Background: Although hundreds of thousands of infants are infected each year by HIV-1 through mother-to-child transmission (MTCT), the route of HIV-1 MTCT is not well understood. Intrauterine and intrapartum HIV-1 infection could occur through birth canal exposure or transplacental HIV-1 passage. The latter could involve HIV-1 trafficking through an intact cellular barrier or through breaches in the placental barrier. Our group has previously shown that placental micro-transfusions are associated with intrapartum MTCT. In this study, we measure placental micro-transfusions by quantifying the amount of maternal DNA present in umbilical cord blood.

Methods:  Matched maternal and umbilical cord genomic DNA was available from 328 of the 565 HIV-1⁺ women who vaginally delivered live, singleton infants with a definitive HIV-1 result 6 weeks post partum. Matched pairs were screened by polymerase chain reaction (PCR) to identify discordant ACE and GSTM1 alleles. We considered 91 pairs informative, meaning that the maternal isolate contained an ACE or GSTM1 allele not present in the infant (69 non-transmitters, 13 in utero-infected, and 9 intrapartum infected). The amount of maternal DNA present in the umbilical cord of informative pairs was quantified with real-time PCR and normalized to the amount of total genomic DNA. Associations were tested with the Wilcoxon-rank sum test.

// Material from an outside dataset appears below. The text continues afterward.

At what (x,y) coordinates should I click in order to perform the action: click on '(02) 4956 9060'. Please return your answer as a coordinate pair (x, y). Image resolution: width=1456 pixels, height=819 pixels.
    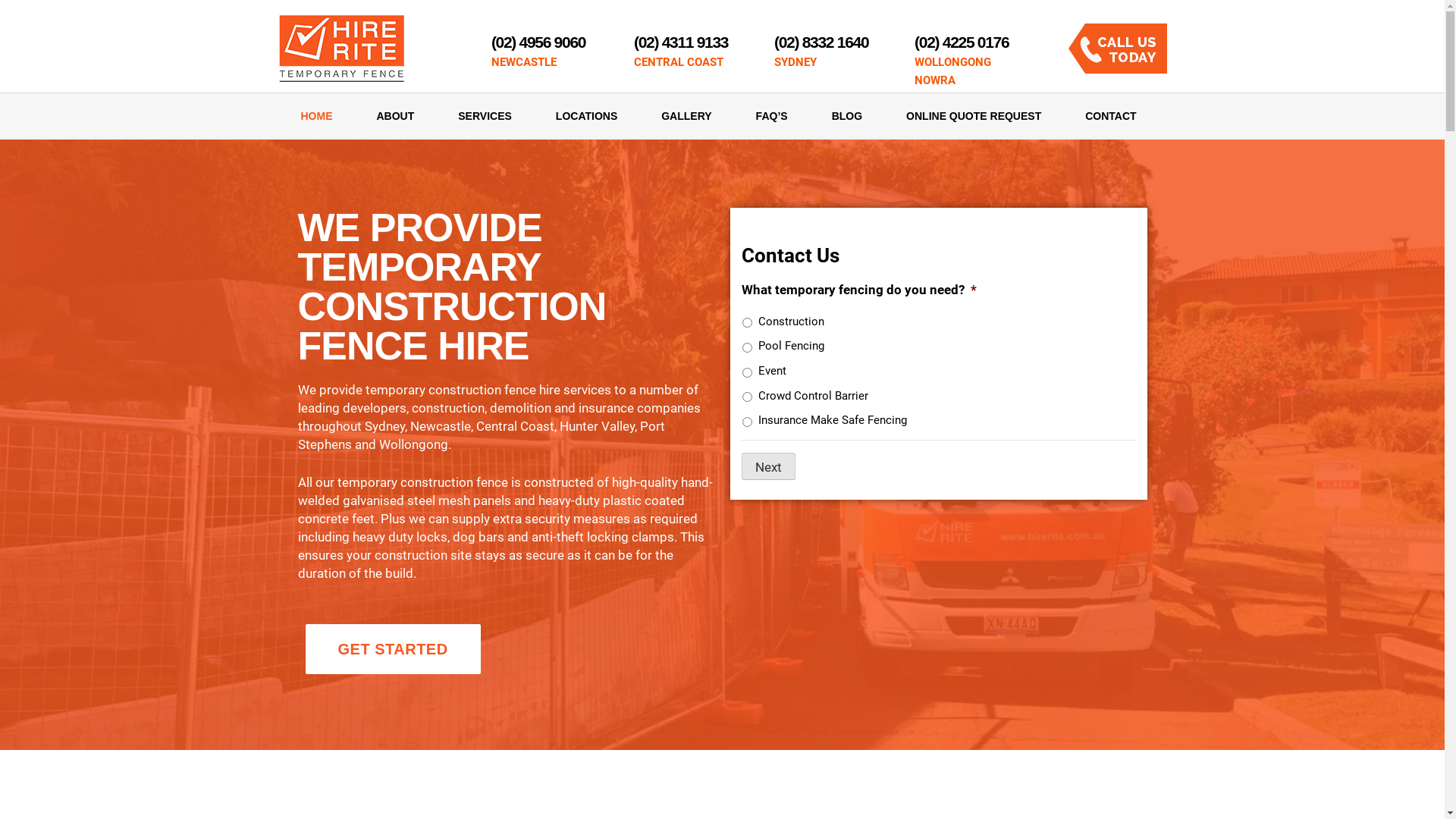
    Looking at the image, I should click on (538, 41).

Results:  As expected, maternal DNA was significantly higher in cord blood of intrapartum-infected infants than of uninfected infants (p = 0.02). Elevated amounts of maternal/fetal DNA admixture were associated with low birth weight (<2500 g; p = 0.02), preterm delivery (<37 weeks; p = 0.005), and low CD4 T cell count (<200 copies/mL; p = 0.04). Admixture was non-significantly associated with intrauterine MTCT (p = 0.06) and not associated with the following characteristics (p >0.2):  delayed placental delivery, visible placental tears, sex of the newborn, vaginal/vulval tears, episiotomy, syphilis sero-reactivity, rupture of membranes >4 hours, labor >10 hours, chorioamnionitis, the presence of placental Plasmodium falciparum parasites, high HIV-1 RNA concentration, primigravidity, or low placental weight.

Conclusions:  These data confirm our previous observation of the association between intrapartum MTCT and placental micro-transfusion. The associations between placental micro-transfusion, intrauterine MTCT, low CD4 count, and poor birth outcome should be followed-up in a larger study.